Responsibility for code quality is shared amongst the entire team, however to ensure that the codebase remains efficient, consistent and lean, we employ peer-2-peer and Lead Developer code reviews during development to catch bugs and issues early. In addition, each project team has an embedded Technical Architect, to advise on User Story review, Sprint planning and any new/complex items before development starts.

Lead Developers assure standards and best practises within their teams and through weekly catch-up meetings to bridge any gaps in understanding or differences of opinions. We encourage Development teams to reach out to their peers for advice/guidance and to share in TfL Online best practice, thus ensuring cross pollination of standards.

Sprints are aligned to our continuous weekly deployment cycle and developers maintain this pace and heart-beat. Everyone understands that when a release is “signed off” to be promoted to an environment this is final. This ensures that the team’s work is defined as “done”, only when the change has been put into production and is working satisfactorily – not at a remote Developers workstation, completed ages ago.

We always do a final QA via a project release note before promotion to the global release pipe-line. An important aspect of this final QA is, assurance that the build time remains as lean as possible and that code additions are efficient and performance optimised so as not to adversely increase server load or CPU.

It’s good to talk

When continuously innovating and delivering new software, team communication and planning is crucial to maintain momentum, quality and the business drivers. It’s important to get everyone together regularly, to secure buy-in, understanding and collaboration.

We do this through our Tuesday weekly release planning meetings – we aim to be as lean as possible by minimising the need for follow-up actions and further meetings, so we have all of the required people to make decisions in the room.

We have clear guidelines as to our philosophy on agile, continuous delivery to the TfL website
We have clear guidelines as to our philosophy on agile, continuous delivery to the TfL website

At this meeting, all DevOps Leads get together with business and projects, to optimise and adjust continuous delivery scope, plans and schedules for each release package. The complexity of continuous delivery is directly proportional to the number of changes at each level in the stack e.g. infrastructure, Data-base, web application tier, ..etc. and there is always a ripple effect to consider as well, because we can’t change one piece of code without affecting other code. So a critical part of this meeting is to carefully manage scope and be sensible over the volume of change we are deploying each week.

Lines of communication are also kept open and transparent via Jira tickets, Hip-chat and ongoing check-point meetings, this is essential, because of the “domino effect” in our current set-up (there is only one route to market), and one release could quickly block the global release pipe-line and potentially throw the weekly release schedule out of sync if not carefully managed, co-ordinated and quality assured.

Continuous attention to technical excellence

Testing is not something we do after development is complete, testing is something we do through the full life-cycle and encourage everyone to be responsible for quality, and we are always looking to improve process in order to build quality into the product in the first place.
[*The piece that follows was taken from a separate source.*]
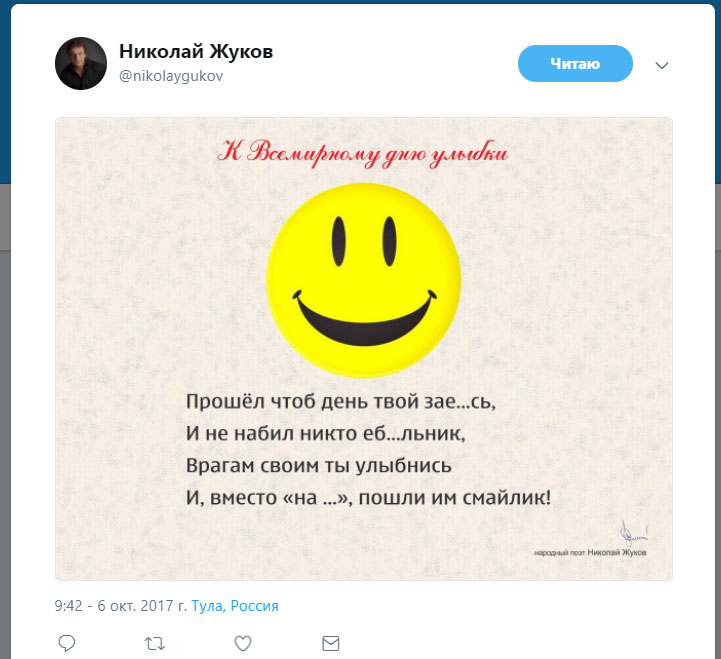Viewport: 721px width, 659px height.
Task: Toggle following with the Читаю button
Action: pyautogui.click(x=575, y=63)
Testers have cross-functional roles, communicating and working alongside Business Analysts and project teams in order to advise on the creation of; good quality requirements, User Stories, code reviews, component testing strategies and test techniques.

Our culture of intelligent agile testing ensures the most efficient results during the sprint
Our culture of intelligent agile testing ensures the most efficient results during the sprint

Intelligent agile testing means analysing what moving parts do we really need to test ?, So we have several intermediate levels, testing in isolation first, then together with a good separation of unit, functional, integration and regression testing.
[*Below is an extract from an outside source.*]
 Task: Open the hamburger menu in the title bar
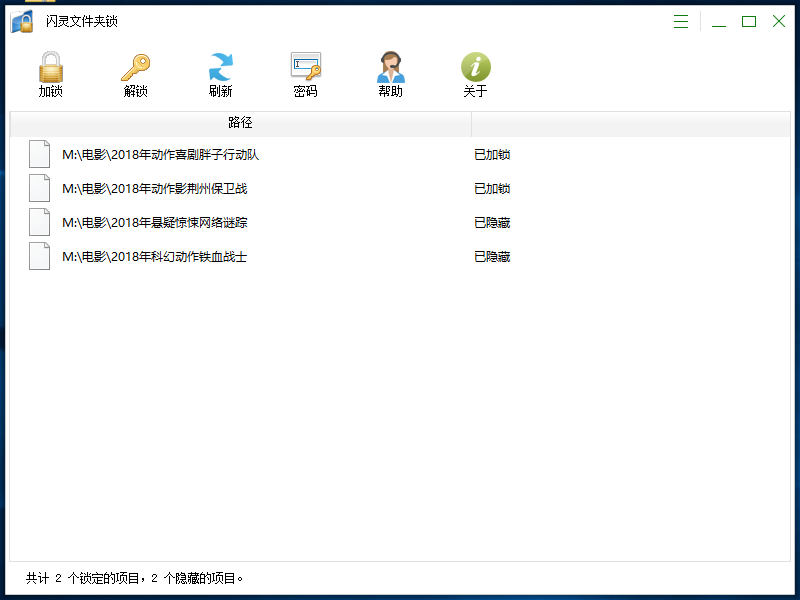click(x=681, y=21)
We conduct full regression, compatibility, accessibility, security penetration tests (application level) in project environments when development is complete. Then in the early stages of the global release pipe-line (Continuous integration & Dev environments) – we use light smoke tests and cross-project, developer verification to check for merge conflicts and any other issues.
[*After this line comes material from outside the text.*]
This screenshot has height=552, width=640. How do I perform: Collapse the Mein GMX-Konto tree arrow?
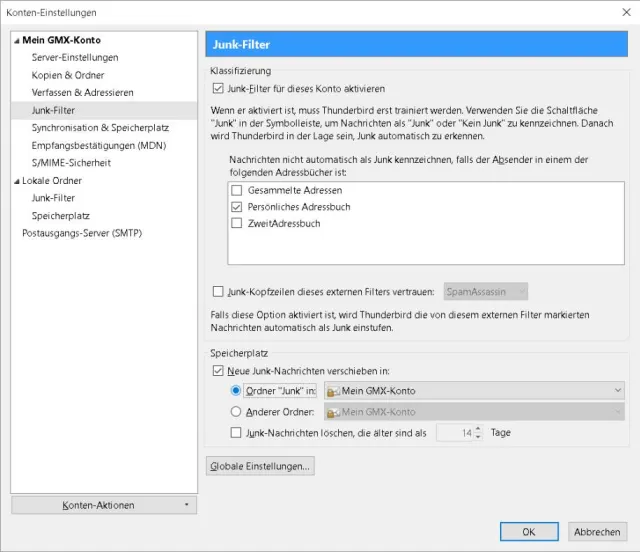tap(16, 40)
We run testing in parallel, to speed up feedback time. If these tests fail, we don’t stop Developers checking in code, but we do make sure a Lead developer & Tester pair, make it their highest priority to work together and fix the problem immediately.

When end-to-end testing has been completed, right up to the blue environment (pre-prod) including security penetration tests (application & infrastructure), the release package is then released to production and goes live, via a blue/green switch.

If the deployment goes wrong, no worries, we instantly revert to the last known good state in pre-prod through an instant blue/green roll-back and then focus on a hotfix.

In the next part of this blog series, I’ll discuss our route to market – the global release pipe-line.

6 Comments

  1. In my mind, continuous delivery isn’t a tool-set, business process or frame-work, CD is a new way of doing business and getting software out to the customers fast. Do you have the ability to deploy on demand, at any time ? are you ITIL, how does that fit ? Thanks

    1. Yes, we can hot-fix very quickly by parachuting urgent code directly into the Test environment (we call it “Amber”), QA, and then promote to pre-prod and finally to production via a blue/green flip. We aspire to ITIL, however we also use Agile, Scrum & PRINCE2 methodologies. Fair to say that we take a hybrid approach and use the best of each frame-work to ensure our speed to market is as fast as possible, currently, weekly releases of code to the website. Our ongoing challenge is ITIL aligned version control in cloud architecture with continuous integration & delivery. A lot of standard changes are automated, tracked in GIT, BitBucket,Teamcity, or Jira. The core of ITIL is continual service improvement (CSI) rather than shipping products into production and forgetting about them. Our mission is also that we are constantly improving the website over time, so we are adapting ITIL to fit our agile culture by using a “light-touch” ITIL – increasing awareness within the development teams of what relevant bits of ITIL we must have, and actually makes logical sense, rather than it being a bureaucratic process that’s heavy & clunky, and no-one adhere’s to. In many respects, we are trail-blazing, learning as we go up a steep learning curve, keeping what works and discarding anything that is a waste of time. Key is to be flexible and maintain a “can-do” attitude. Hope this answers your question and thanks for the interest.

  2. Thank TFL for sharing their day-to-day practices on their projects. It is really interesting and inspiring. PRINCE2 is not used much in France but I am interested in this project management process and how it can be integrated with Scrum. Is it possible for you to communicate on the size of the technical team to know how many people are required to implement this kind of software development process ?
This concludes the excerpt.